Citation Nr: 1761197
Decision Date: 12/29/17 Archive Date: 01/02/18

DOCKET NO. 15-32 299 ) DATE

On appeal from the
Department of Veterans Affairs Regional Office in New York, New York


Entitlement to service connection for human immunodeficiency virus (HIV).


Veteran represented by: Disabled American Veterans


The Veteran


N. Rasool, Associate Counsel


The Veteran served on active duty from October 2005 to June 2009.

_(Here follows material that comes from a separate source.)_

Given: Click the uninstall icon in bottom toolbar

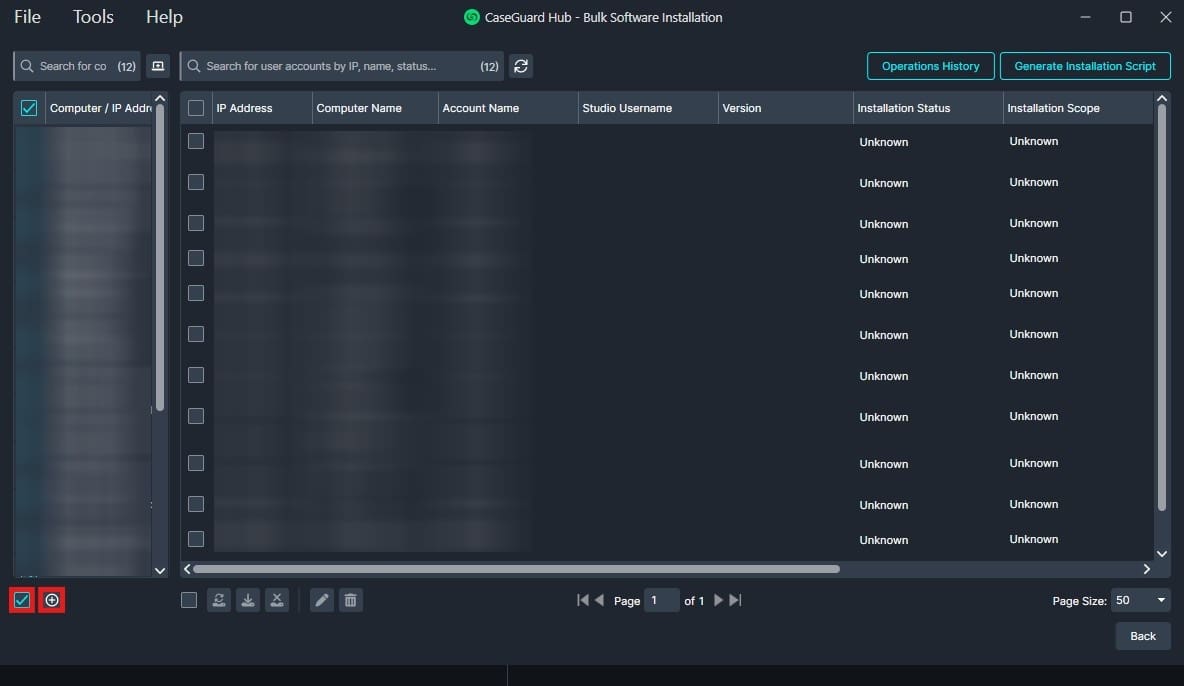Looking at the screenshot, I should click(277, 600).
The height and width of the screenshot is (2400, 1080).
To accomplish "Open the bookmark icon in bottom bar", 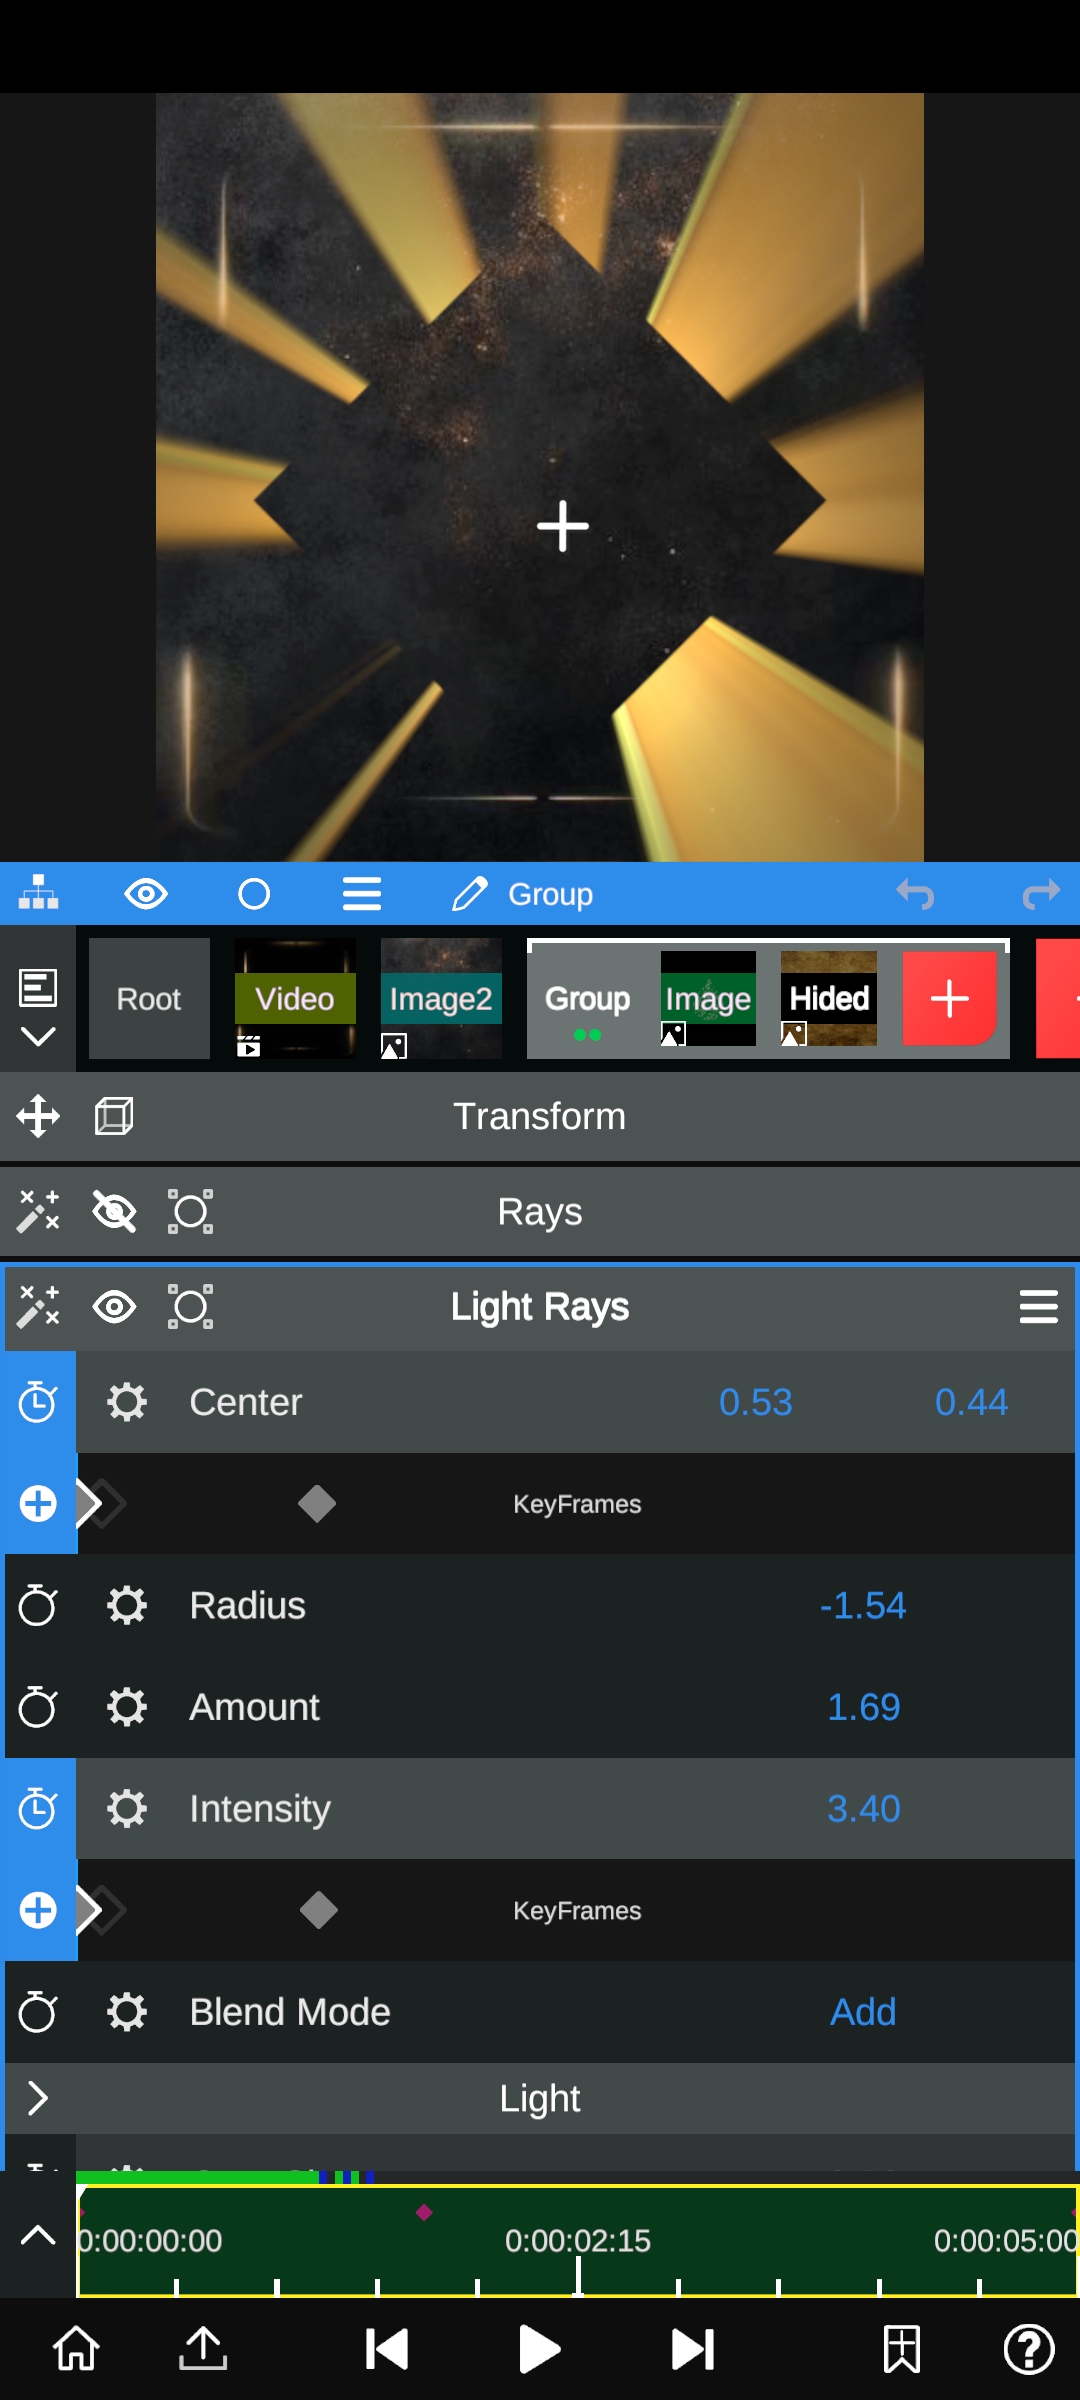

This case comes before the Board of Veterans’ Appeals (Board) from a November 2013 rating decision of the Department of Veterans Affairs (VA) Regional Office (RO) in Augusta, Maine. Jurisdiction of the case was later transferred to the RO in New York, New York (hereinafter Agency of Original Jurisdiction) (AOJ)).

In January 2017, the Veteran testified at a Board hearing before the undersigned Veterans Law Judge at the Central Office in Washington, D.C. A transcript of the hearing is associated with the electronic claims file.

In June 2017, the Board remanded the appeal for further development.

In November 2017, the Board sought expert opinion from the Veterans Health Administration (VHA) on the issue of entitlement to service connection for HIV. An opinion was received in December 2017. As this opinion is fully favorable to the Veteran, the Board will proceed to adjudicate the claim on the merits rather than delay the case to provide the Veteran a copy of the opinion letter with an opportunity to respond.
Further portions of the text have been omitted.